*Task instructions:*
Repeat the material in full. Keep every line exactly as it is.

─── Material to process ───

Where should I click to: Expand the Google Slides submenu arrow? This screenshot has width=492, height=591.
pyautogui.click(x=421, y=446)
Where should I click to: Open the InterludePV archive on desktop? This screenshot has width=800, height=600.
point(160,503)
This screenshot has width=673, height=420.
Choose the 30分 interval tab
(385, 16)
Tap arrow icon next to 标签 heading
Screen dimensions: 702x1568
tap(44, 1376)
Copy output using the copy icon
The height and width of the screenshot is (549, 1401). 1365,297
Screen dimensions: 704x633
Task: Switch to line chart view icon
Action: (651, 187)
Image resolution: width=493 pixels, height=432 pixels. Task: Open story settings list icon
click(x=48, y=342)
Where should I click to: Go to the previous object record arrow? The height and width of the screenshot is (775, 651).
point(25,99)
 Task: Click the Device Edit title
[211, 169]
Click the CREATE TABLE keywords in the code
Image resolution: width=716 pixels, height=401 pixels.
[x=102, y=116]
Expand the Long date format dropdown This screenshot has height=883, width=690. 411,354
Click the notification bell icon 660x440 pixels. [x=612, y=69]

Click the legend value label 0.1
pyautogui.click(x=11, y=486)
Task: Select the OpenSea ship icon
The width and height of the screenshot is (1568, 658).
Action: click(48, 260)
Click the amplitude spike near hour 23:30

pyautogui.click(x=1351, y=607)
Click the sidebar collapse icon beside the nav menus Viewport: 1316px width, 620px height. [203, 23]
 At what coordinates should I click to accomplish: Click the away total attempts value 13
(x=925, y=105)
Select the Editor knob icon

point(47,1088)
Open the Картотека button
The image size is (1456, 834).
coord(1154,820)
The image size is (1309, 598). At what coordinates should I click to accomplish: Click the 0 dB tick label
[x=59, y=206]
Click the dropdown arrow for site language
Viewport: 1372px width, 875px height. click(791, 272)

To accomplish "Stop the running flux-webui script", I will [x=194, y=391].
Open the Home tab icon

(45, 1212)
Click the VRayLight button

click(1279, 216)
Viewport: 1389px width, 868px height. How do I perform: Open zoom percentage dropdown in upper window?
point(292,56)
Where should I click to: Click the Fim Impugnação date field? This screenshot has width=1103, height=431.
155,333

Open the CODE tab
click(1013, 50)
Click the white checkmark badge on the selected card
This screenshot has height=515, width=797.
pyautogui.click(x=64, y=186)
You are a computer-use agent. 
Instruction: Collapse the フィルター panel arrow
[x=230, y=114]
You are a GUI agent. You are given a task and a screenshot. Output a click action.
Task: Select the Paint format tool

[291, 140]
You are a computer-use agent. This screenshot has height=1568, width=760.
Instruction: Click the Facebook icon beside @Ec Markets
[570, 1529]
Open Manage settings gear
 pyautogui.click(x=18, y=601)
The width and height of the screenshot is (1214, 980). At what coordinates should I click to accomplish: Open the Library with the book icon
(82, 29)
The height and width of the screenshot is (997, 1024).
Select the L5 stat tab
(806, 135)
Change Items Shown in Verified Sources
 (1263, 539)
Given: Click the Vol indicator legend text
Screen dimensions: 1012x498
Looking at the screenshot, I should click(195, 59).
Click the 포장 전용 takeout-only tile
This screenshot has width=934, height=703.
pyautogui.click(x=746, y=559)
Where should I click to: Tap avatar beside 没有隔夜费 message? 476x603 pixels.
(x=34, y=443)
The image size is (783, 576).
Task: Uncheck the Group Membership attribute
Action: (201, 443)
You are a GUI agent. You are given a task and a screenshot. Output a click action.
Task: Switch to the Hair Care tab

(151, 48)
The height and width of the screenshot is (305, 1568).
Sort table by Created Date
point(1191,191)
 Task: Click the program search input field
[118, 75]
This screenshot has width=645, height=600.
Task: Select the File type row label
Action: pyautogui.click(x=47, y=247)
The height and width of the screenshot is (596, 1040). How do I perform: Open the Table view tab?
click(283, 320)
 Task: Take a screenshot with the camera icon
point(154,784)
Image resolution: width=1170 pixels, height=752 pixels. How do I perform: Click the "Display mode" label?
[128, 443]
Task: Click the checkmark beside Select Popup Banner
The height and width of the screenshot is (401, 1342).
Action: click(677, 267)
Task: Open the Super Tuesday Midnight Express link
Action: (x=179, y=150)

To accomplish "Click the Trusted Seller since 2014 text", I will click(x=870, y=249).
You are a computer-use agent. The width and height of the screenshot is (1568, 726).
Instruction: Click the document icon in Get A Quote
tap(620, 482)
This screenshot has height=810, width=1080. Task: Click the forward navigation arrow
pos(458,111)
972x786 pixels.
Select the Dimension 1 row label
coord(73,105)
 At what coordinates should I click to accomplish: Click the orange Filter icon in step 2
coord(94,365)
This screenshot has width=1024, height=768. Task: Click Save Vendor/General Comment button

───

*Your solution:*
Where should I click to: Expand the Google Slides submenu arrow? This screenshot has width=492, height=591.
pyautogui.click(x=421, y=446)
Where should I click to: Open the InterludePV archive on desktop? This screenshot has width=800, height=600.
point(160,503)
This screenshot has width=673, height=420.
Choose the 30分 interval tab
(385, 16)
Tap arrow icon next to 标签 heading
Screen dimensions: 702x1568
tap(44, 1376)
Copy output using the copy icon
The height and width of the screenshot is (549, 1401). 1365,297
Screen dimensions: 704x633
Task: Switch to line chart view icon
Action: (651, 187)
Image resolution: width=493 pixels, height=432 pixels. Task: Open story settings list icon
click(x=48, y=342)
Where should I click to: Go to the previous object record arrow? The height and width of the screenshot is (775, 651).
point(25,99)
 Task: Click the Device Edit title
[211, 169]
Click the CREATE TABLE keywords in the code
Image resolution: width=716 pixels, height=401 pixels.
[x=102, y=116]
Expand the Long date format dropdown This screenshot has height=883, width=690. 411,354
Click the notification bell icon 660x440 pixels. [x=612, y=69]

Click the legend value label 0.1
pyautogui.click(x=11, y=486)
Task: Select the OpenSea ship icon
The width and height of the screenshot is (1568, 658).
Action: click(48, 260)
Click the amplitude spike near hour 23:30

pyautogui.click(x=1351, y=607)
Click the sidebar collapse icon beside the nav menus Viewport: 1316px width, 620px height. [203, 23]
 At what coordinates should I click to accomplish: Click the away total attempts value 13
(x=925, y=105)
Select the Editor knob icon

point(47,1088)
Open the Картотека button
The image size is (1456, 834).
coord(1154,820)
The image size is (1309, 598). At what coordinates should I click to accomplish: Click the 0 dB tick label
[x=59, y=206]
Click the dropdown arrow for site language
Viewport: 1372px width, 875px height. click(791, 272)

To accomplish "Stop the running flux-webui script", I will [x=194, y=391].
Open the Home tab icon

(45, 1212)
Click the VRayLight button

click(1279, 216)
Viewport: 1389px width, 868px height. How do I perform: Open zoom percentage dropdown in upper window?
point(292,56)
Where should I click to: Click the Fim Impugnação date field? This screenshot has width=1103, height=431.
155,333

Open the CODE tab
click(1013, 50)
Click the white checkmark badge on the selected card
This screenshot has height=515, width=797.
pyautogui.click(x=64, y=186)
You are a computer-use agent. 
Instruction: Collapse the フィルター panel arrow
[x=230, y=114]
You are a GUI agent. You are given a task and a screenshot. Output a click action.
Task: Select the Paint format tool

[291, 140]
You are a computer-use agent. This screenshot has height=1568, width=760.
Instruction: Click the Facebook icon beside @Ec Markets
[570, 1529]
Open Manage settings gear
 pyautogui.click(x=18, y=601)
The width and height of the screenshot is (1214, 980). At what coordinates should I click to accomplish: Open the Library with the book icon
(82, 29)
The height and width of the screenshot is (997, 1024).
Select the L5 stat tab
(806, 135)
Change Items Shown in Verified Sources
 (1263, 539)
Given: Click the Vol indicator legend text
Screen dimensions: 1012x498
Looking at the screenshot, I should click(195, 59).
Click the 포장 전용 takeout-only tile
This screenshot has width=934, height=703.
pyautogui.click(x=746, y=559)
Where should I click to: Tap avatar beside 没有隔夜费 message? 476x603 pixels.
(x=34, y=443)
The image size is (783, 576).
Task: Uncheck the Group Membership attribute
Action: (201, 443)
You are a GUI agent. You are given a task and a screenshot. Output a click action.
Task: Switch to the Hair Care tab

(151, 48)
The height and width of the screenshot is (305, 1568).
Sort table by Created Date
point(1191,191)
 Task: Click the program search input field
[118, 75]
This screenshot has width=645, height=600.
Task: Select the File type row label
Action: pyautogui.click(x=47, y=247)
The height and width of the screenshot is (596, 1040). How do I perform: Open the Table view tab?
click(283, 320)
 Task: Take a screenshot with the camera icon
point(154,784)
Image resolution: width=1170 pixels, height=752 pixels. How do I perform: Click the "Display mode" label?
[128, 443]
Task: Click the checkmark beside Select Popup Banner
The height and width of the screenshot is (401, 1342).
Action: click(677, 267)
Task: Open the Super Tuesday Midnight Express link
Action: (x=179, y=150)

To accomplish "Click the Trusted Seller since 2014 text", I will click(x=870, y=249).
You are a computer-use agent. The width and height of the screenshot is (1568, 726).
Instruction: Click the document icon in Get A Quote
tap(620, 482)
This screenshot has height=810, width=1080. Task: Click the forward navigation arrow
pos(458,111)
972x786 pixels.
Select the Dimension 1 row label
coord(73,105)
 At what coordinates should I click to accomplish: Click the orange Filter icon in step 2
coord(94,365)
This screenshot has width=1024, height=768. Task: Click Save Vendor/General Comment button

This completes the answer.